How are you able to draw name actors while keeping the budget low?
Wherever the actors got the bug to act, it wasn't from watching a horror movie. They got involved for the theatrical aspect of real actors playing real people in real situations. Each one wants a chance to explore real emotions, and you rarely get to do that in the film business today; it's either dopey comedies, horror films or acting against a green screen.
What do you want viewers to walk away from this film with?
A lot of times you see a family Christmas film that is just saccharin and sappy. Many times, they don't feel like real folks. I wanted to create a family that felt real. Christmas is about getting together with your family, forgiving, resolving issues and recognizing that they might be nuts, but they're maybe all you got.
How much realism from your personal life is in the new film?
It’s probably my most personal film to date. There are moments and exchanges of dialogue that come from my life. Some of the bigger stuff I’ve pulled from friends’ stories. When Rosie Fitzgerald takes her grandchild to get baptized (without the parents knowing) that came from my extended family. I thought it was very specific to my family, but after the film was screened many people told me how their aunt or grandmother did the same thing.
You have embraced new formats such as making your films available on iTunes and Video On Demand on the day of its release. How has it impacted the success of your films?
Quite honestly, it has changed my career for the better. Recently, I was driving on Sunrise Highway to my folks’ house in Rockville Centre. I passed by theaters in Rockville Centre and Valley Stream. Both are out of business and “The Brothers McMullen” ran in those theaters. That’s an idea of what is going on all over the country. If you don’t live in an urban area, it’s almost impossible to find these small movies. What I discovered is that those people who liked my films weren’t discovering them theatrically because they never got to their towns but rather saw it at home on HBO or DVD. My lawyer made the suggestion to go with iTunes and VOD, this way, they don’t have to wait for the film to show up at their local art house theater they can get it now. I didn’t know if it would work but it did and the audience wants it.
What did you learn as a director from working with Steven Spielberg as an actor on “Saving Private Ryan”?

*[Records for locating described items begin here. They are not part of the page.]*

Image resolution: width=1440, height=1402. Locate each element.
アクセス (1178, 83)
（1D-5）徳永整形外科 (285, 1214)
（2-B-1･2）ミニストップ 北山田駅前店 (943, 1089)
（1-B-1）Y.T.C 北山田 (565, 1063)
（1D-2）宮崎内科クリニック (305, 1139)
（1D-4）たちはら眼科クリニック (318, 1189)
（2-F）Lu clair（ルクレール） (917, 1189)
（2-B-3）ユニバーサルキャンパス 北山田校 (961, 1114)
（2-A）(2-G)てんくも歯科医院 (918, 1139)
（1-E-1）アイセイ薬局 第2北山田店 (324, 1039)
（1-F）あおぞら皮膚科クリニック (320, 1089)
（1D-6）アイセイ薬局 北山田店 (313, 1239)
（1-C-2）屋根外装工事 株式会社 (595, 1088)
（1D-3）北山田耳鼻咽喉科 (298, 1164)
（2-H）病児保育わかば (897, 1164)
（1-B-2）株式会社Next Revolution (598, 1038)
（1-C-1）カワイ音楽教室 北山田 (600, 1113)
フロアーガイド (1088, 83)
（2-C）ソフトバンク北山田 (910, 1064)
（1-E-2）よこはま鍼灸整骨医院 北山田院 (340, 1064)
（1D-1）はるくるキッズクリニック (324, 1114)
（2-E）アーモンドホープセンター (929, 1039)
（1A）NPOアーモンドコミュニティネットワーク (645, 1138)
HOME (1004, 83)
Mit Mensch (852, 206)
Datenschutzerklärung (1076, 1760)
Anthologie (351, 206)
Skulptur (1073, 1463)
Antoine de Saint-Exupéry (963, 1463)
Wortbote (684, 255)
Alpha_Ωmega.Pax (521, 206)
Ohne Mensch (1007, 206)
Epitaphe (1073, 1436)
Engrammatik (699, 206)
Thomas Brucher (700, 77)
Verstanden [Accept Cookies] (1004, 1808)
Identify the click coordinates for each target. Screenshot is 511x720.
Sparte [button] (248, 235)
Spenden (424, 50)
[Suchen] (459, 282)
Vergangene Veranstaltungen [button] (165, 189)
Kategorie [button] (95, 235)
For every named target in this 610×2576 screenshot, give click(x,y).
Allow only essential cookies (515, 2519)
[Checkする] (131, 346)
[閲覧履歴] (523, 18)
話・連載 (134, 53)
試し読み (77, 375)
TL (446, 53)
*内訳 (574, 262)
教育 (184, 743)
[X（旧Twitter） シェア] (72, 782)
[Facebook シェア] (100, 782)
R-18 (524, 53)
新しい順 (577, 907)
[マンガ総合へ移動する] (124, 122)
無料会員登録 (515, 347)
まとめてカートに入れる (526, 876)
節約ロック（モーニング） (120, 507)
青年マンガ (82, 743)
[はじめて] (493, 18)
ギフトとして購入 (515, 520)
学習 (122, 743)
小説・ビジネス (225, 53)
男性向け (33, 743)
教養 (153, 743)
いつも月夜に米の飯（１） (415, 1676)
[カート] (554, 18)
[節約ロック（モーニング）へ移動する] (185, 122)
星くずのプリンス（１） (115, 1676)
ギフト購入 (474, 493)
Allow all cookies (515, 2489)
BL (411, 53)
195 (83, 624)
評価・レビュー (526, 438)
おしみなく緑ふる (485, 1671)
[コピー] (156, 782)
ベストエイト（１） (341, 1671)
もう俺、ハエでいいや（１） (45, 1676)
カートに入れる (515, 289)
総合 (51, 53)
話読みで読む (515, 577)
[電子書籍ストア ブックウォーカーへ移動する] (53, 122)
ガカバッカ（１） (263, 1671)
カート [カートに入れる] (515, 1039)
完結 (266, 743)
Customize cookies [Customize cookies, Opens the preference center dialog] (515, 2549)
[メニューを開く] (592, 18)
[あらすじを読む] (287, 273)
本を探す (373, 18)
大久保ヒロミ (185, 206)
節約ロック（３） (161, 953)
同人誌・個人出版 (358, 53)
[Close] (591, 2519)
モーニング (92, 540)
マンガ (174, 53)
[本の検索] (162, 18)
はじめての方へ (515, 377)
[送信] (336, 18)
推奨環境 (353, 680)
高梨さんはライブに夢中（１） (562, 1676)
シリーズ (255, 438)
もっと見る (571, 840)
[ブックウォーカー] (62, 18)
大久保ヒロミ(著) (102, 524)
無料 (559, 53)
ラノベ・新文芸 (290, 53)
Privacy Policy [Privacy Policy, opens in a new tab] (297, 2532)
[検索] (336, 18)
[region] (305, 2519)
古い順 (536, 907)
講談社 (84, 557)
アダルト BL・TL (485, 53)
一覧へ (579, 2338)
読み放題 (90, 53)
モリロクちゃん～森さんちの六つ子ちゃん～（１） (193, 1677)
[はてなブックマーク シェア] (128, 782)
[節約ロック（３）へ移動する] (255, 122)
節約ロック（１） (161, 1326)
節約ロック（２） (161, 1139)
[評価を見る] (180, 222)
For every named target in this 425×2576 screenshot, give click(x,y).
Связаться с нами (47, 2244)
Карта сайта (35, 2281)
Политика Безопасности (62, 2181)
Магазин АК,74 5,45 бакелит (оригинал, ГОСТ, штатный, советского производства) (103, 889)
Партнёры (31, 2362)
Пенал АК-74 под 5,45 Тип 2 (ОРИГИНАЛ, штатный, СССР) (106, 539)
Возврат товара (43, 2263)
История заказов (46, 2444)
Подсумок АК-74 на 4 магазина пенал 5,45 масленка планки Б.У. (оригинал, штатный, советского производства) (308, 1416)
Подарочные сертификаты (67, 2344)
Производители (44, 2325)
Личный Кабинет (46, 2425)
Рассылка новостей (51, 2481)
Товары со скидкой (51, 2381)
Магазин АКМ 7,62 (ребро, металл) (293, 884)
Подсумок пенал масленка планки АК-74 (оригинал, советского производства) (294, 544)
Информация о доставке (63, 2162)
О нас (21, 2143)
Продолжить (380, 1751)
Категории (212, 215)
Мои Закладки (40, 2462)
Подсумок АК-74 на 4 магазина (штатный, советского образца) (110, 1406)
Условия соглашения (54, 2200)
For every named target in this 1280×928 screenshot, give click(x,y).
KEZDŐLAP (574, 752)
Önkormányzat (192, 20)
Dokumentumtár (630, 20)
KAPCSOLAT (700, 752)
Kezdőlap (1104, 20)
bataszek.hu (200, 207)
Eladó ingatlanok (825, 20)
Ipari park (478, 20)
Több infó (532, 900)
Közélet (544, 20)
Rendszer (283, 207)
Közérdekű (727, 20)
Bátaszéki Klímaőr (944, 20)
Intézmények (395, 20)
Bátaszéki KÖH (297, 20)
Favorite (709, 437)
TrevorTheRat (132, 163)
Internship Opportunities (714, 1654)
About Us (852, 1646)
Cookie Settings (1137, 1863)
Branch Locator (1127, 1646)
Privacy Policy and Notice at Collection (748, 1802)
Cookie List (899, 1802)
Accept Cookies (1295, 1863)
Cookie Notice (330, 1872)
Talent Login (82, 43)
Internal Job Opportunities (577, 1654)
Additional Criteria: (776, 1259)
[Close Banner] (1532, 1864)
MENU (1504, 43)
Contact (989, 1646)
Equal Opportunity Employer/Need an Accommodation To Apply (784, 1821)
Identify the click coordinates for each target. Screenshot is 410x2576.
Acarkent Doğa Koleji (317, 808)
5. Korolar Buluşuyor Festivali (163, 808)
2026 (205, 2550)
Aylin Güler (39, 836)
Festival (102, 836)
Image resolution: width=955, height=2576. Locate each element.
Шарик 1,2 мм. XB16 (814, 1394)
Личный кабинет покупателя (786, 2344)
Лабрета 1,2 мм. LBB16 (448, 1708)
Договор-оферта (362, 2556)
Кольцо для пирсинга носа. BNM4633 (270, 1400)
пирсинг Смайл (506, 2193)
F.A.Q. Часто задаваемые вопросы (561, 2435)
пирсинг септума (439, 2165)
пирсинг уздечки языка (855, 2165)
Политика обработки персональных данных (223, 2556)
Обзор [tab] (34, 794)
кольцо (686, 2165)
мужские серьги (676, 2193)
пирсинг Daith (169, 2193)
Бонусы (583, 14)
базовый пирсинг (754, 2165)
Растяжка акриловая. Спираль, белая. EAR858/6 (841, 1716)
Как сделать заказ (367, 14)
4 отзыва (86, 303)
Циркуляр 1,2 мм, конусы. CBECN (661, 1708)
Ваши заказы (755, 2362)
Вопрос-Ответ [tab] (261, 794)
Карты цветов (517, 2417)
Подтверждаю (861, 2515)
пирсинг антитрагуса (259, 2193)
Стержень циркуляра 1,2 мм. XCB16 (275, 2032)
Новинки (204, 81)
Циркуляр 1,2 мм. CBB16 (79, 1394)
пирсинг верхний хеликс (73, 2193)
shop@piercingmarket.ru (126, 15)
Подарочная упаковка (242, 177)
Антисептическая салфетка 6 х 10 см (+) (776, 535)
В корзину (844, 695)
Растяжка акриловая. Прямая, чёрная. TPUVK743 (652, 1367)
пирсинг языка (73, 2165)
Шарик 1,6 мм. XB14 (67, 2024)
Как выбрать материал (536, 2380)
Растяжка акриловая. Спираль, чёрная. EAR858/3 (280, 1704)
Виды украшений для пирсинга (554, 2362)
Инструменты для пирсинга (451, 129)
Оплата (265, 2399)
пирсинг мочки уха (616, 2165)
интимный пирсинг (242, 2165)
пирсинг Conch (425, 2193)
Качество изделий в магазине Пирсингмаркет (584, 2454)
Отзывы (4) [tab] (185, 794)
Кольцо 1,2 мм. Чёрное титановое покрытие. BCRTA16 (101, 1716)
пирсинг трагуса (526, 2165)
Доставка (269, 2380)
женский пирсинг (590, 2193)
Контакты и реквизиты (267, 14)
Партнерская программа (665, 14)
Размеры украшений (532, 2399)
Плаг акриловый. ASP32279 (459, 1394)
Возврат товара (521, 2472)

That was a lucky experience for me because it was like going to graduate film school. Steven was very cool and told me that I could hang out and watch him all day long. I got to learn from one of the masters.... It changed my approach with how I worked with actors. I conceived my film “Sidewalks of New York” on that set after watching him work with handheld cameras and available light.
As an actor in a film that you are directing, how do you direct your own performance?
Since I write my own scripts, I have already lived with my character for a year before I start shooting so I made a lot of my choices as an actor in my office while I’m writing the screenplay. When I show up on set, I know what I need to do in any given scene. But if there’s a scene where I’m outside my comfort zone, I will turn to the fellow actor I’m in the scene with for feedback or ideas. My producer, Aaron Lubin, or director of photography Will Rexer of Huntington will also keep an eye on my performance.
You always bring your films to Cinema Arts Centre in Huntington. Is it a good luck charm for you?
I’m a Long Island filmmaker, and it’s the Long Island film art center. I’ve always had a great reception there. It’s my audience. If the audience there doesn’t like one of my films, I have failed. I like to hang, take pictures and talk with folks. There are a lot of familiar faces. It’s important to me to screen there. It’s my home court.